Question

Write the formula for the sum of terms in AP.

Answer 1

Hint: In this question, we need to write the formula for the sum of terms in an arithmetic progression. For this, we will first suppose a general arithmetic progression having 'a' as the first term and 'd' as a common difference. Then we will try to find the sum of n terms using the assumed arithmetic progression.

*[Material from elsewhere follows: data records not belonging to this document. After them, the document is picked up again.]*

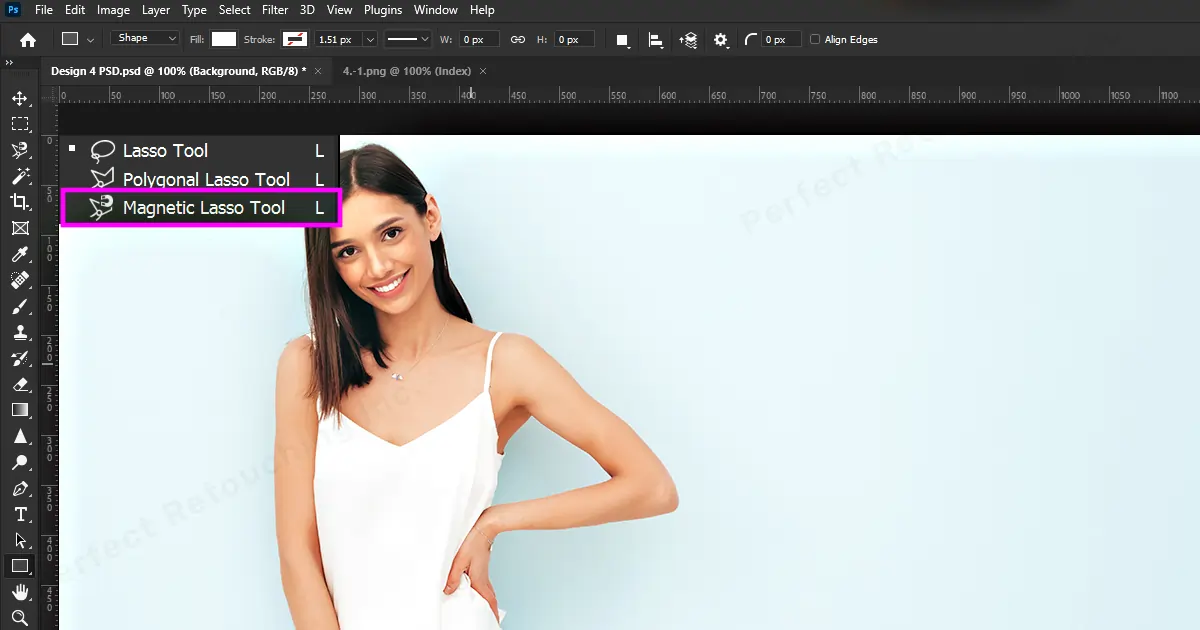
Task: Activate the Crop tool
Action: [19, 202]
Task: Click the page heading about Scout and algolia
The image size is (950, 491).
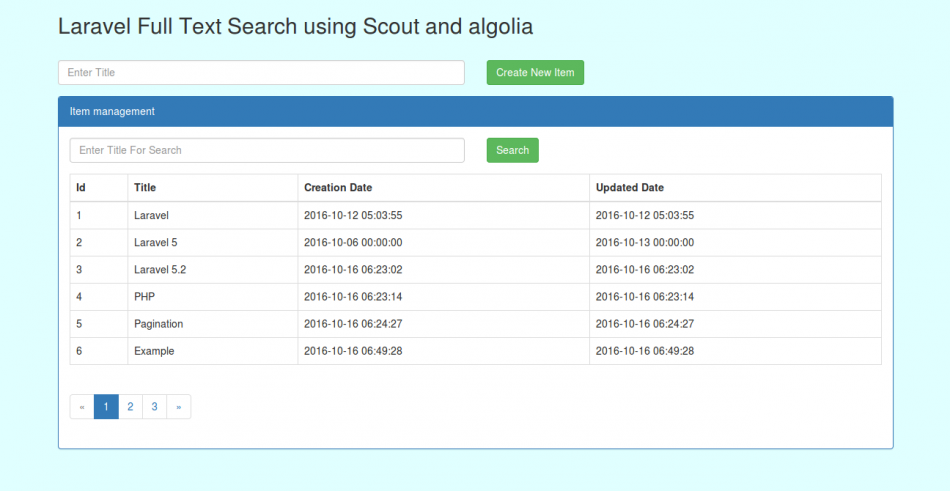Action: [x=295, y=27]
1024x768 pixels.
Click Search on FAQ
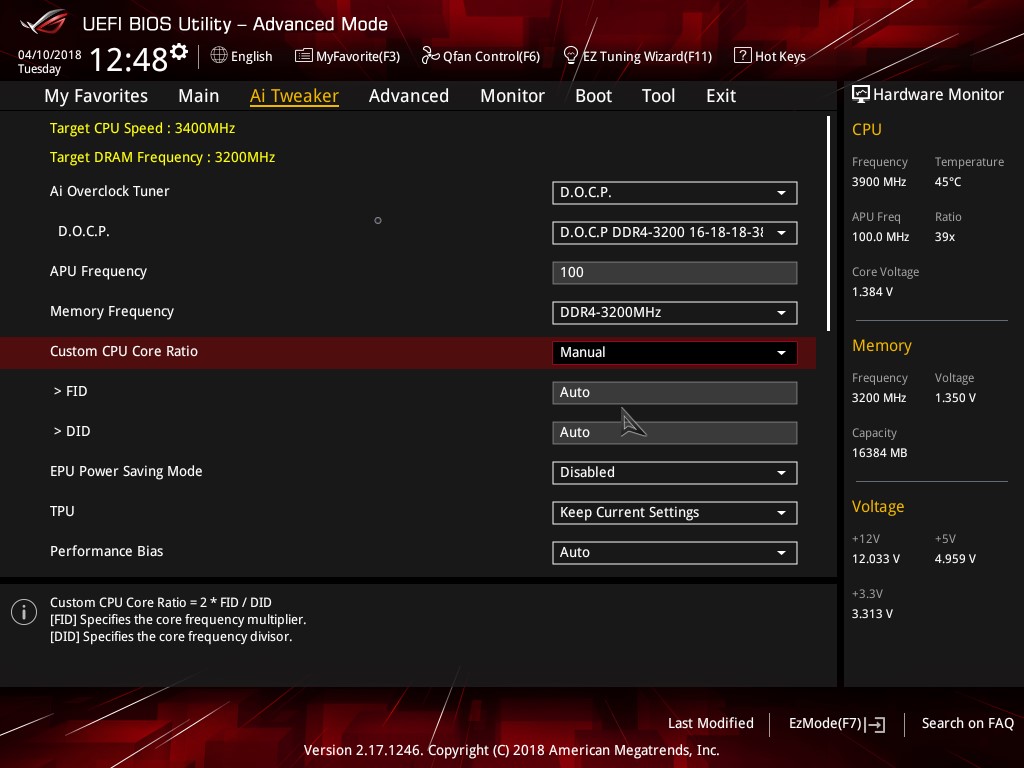click(x=967, y=724)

Complete step by step answer:
Here we need to write the formula for the sum of terms in an arithmetic progression. Let us suppose that the first term of an arithmetic progression is 'a' and the common difference is 'd'. Then our arithmetic progression will look like this,
 $ a,a+d,a+2d,\ldots \ldots $ .
If we suppose that, this AP has n terms, then we know that, $ {{n}^{th}} $ term of an AP is given by, $ {{a}_{n}}=a+\left( n-1 \right)d $ so our AP becomes \[a,a+d,a+2d,\ldots \ldots ,a+\left( n-2 \right)d,a+\left( n-1 \right)d\].
Let us suppose that the last term of an AP is denoted by l i.e. \[a+\left( n-1 \right)d=l\] so the second last term becomes l-d and so on. Our series looks like this,
\[a,a+d,a+2d,\ldots \ldots ,\left( l-d \right),l\].
Let us denote its sum by $ {{S}_{n}} $ so,
\[{{S}_{n}}=a+a+d+a+2d+\ldots \ldots +l-d+l\cdots \cdots \cdots \left( 1 \right)\].
Similarly, if we reverse the series, the sum will remain the same, so,
\[{{S}_{n}}=l+l-d+l-2d+\ldots \ldots +a+d+a\cdots \cdots \cdots \left( 2 \right)\].
Let us add equation (1) and (2) we get,
\[{{S}_{n}}+{{S}_{n}}=\left( a+l \right)+\left( a+d+l-d \right)+\left( a+2d+l-2d \right)+\ldots \ldots +\left( l+a \right)\].
Simplifying we get,
 $ 2{{S}_{n}}=\underset{\text{n times}}{\mathop{\left( a+l \right)+\left( a+l \right)+\left( a+l \right)+\ldots \ldots +\left( a+l \right)}}\, $ .
So adding same terms n times we get,
 $ 2{{S}_{n}}=n\left( a+l \right) $ .
Dividing both sides by 2, we get,
 $ {{S}_{n}}=\dfrac{n}{2}\left( a+l \right) $ .
Putting the value of l as $ a+\left( n-1 \right)d $ in the above formula we get,
 $ {{S}_{n}}=\dfrac{n}{2}\left( a+a+\left( n-1 \right)d \right) $ .
Simplifying we get,
 $ {{S}_{n}}=\dfrac{n}{2}\left( 2a+\left( n-1 \right)d \right) $ .
This is the required formula for the sum of n terms in an arithmetic progression.

Note:
 Students should note that series either taken from the last term to the first term or from the first term to the last term, the sum remains the same. In case, we are just given the first term and the last term of an AP, we can directly use the formula $ {{S}_{n}}=\dfrac{n}{2}\left( a+l \right) $ to find the sum of n terms where l is last term ( $ {{n}^{th}} $ term).